Rewrite the records from the start through the line containing "click(253, 246)" as a numbered list, with blank lines left out. Omit the pictures from the list.

● Data
'''

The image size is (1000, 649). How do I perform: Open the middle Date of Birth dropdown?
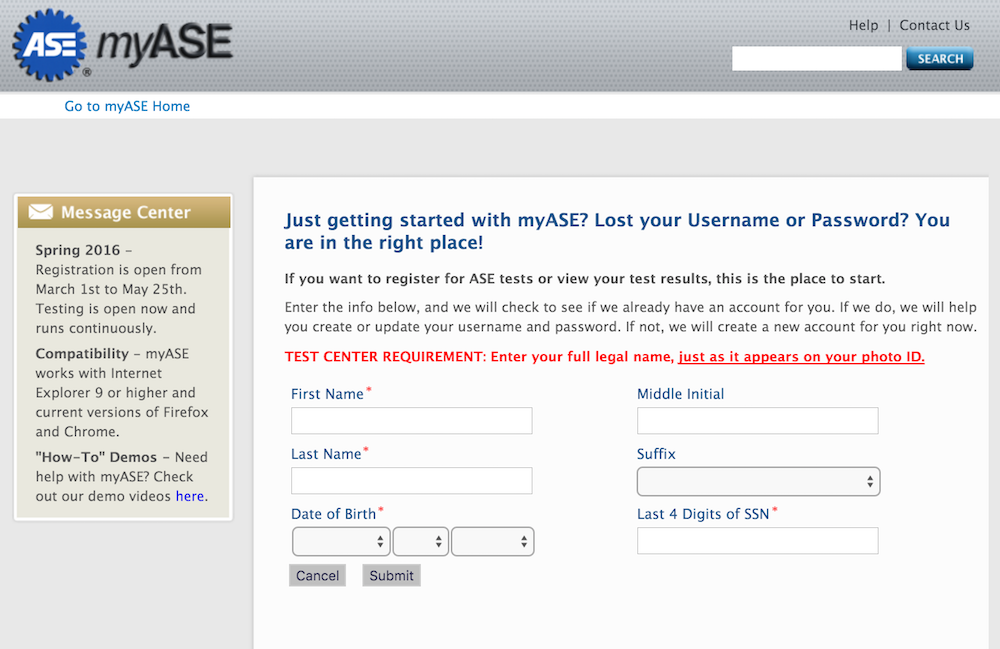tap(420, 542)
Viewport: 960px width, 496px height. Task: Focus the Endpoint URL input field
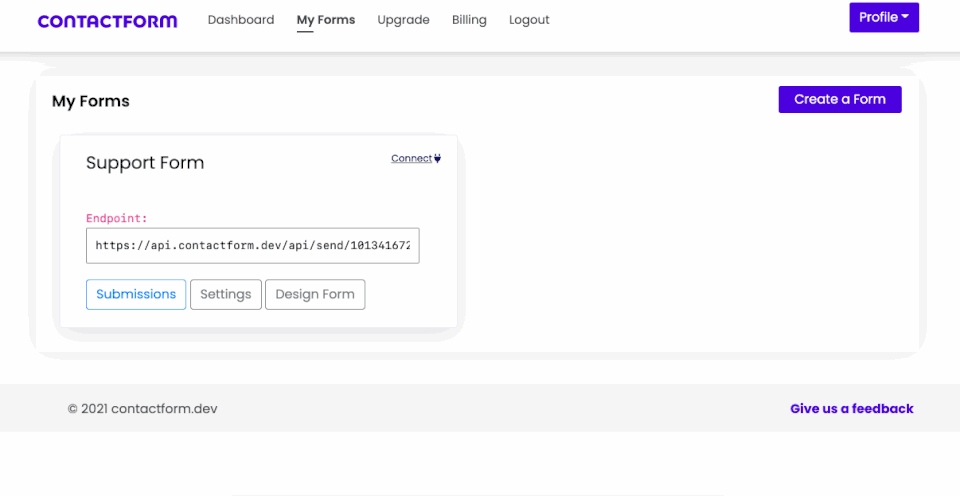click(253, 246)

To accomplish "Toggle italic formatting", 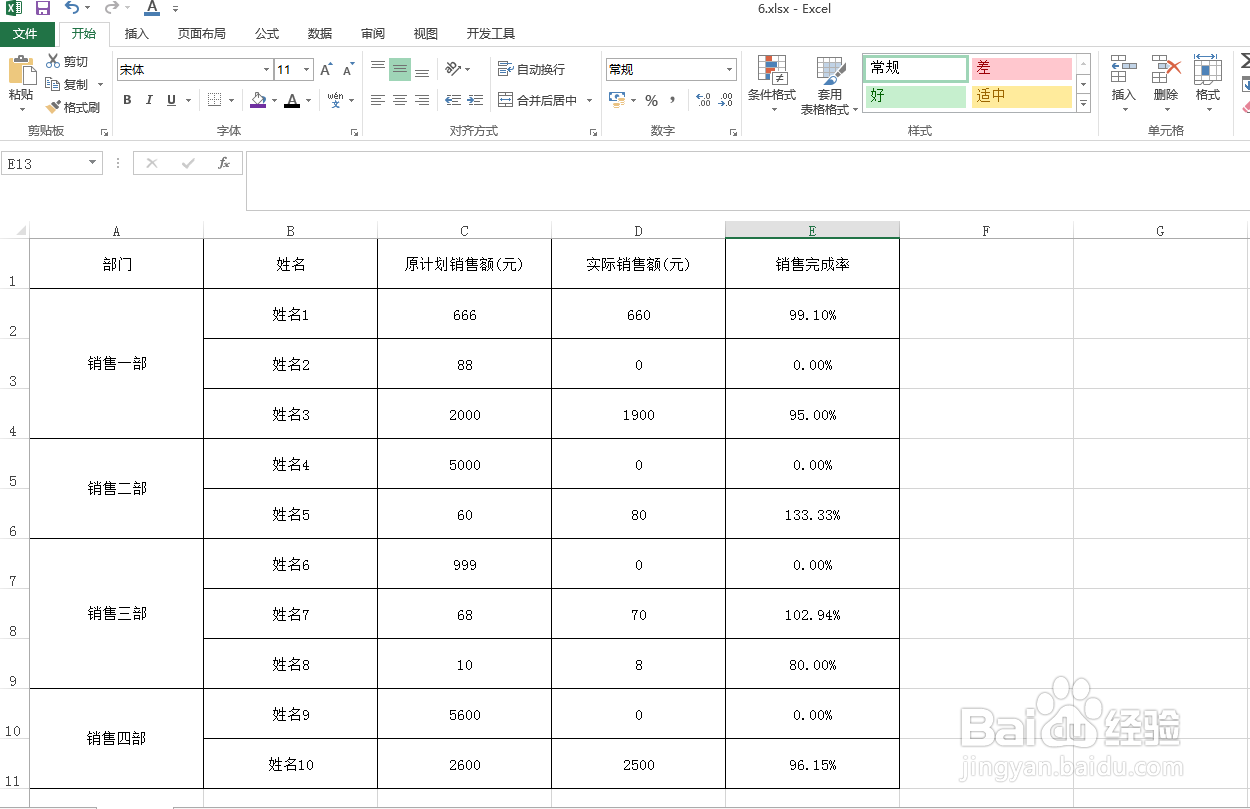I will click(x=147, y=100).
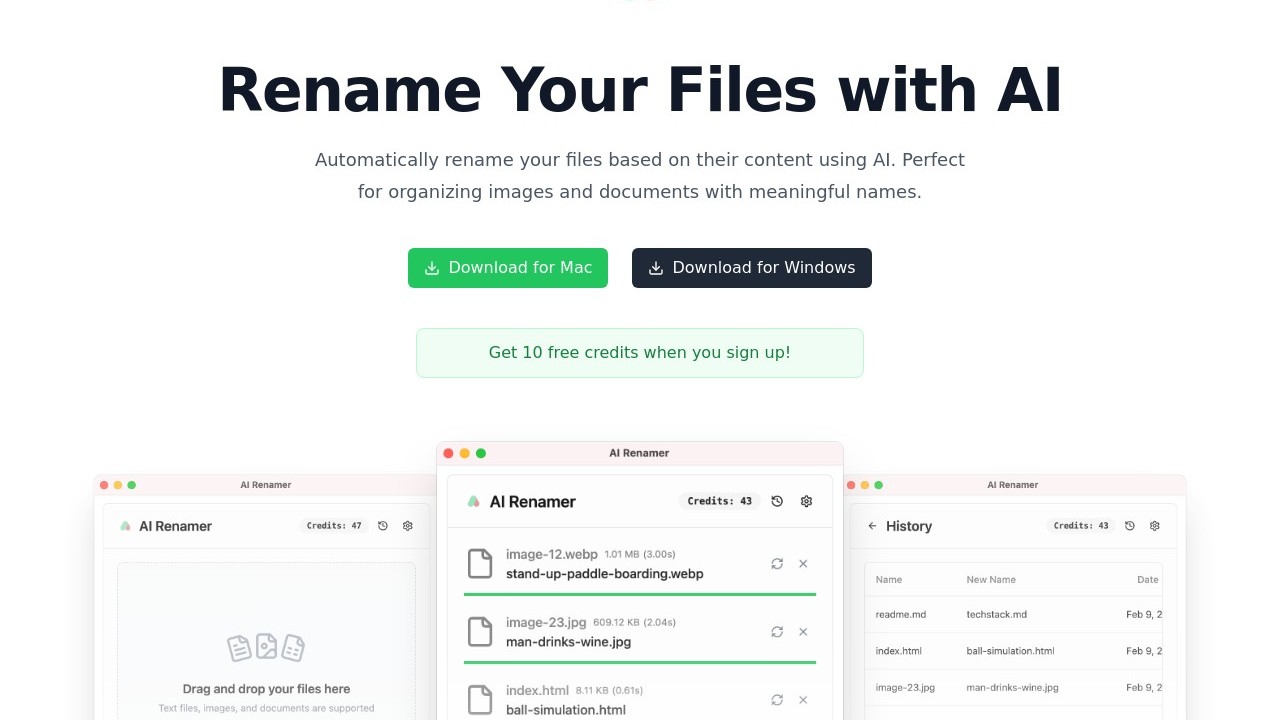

'''

● Exercise response
1. The image size is (1000, 649). How do I perform: Open the middle Date of Birth dropdown?
2. tap(420, 542)
3. Viewport: 960px width, 496px height. Task: Focus the Endpoint URL input field
4. click(253, 246)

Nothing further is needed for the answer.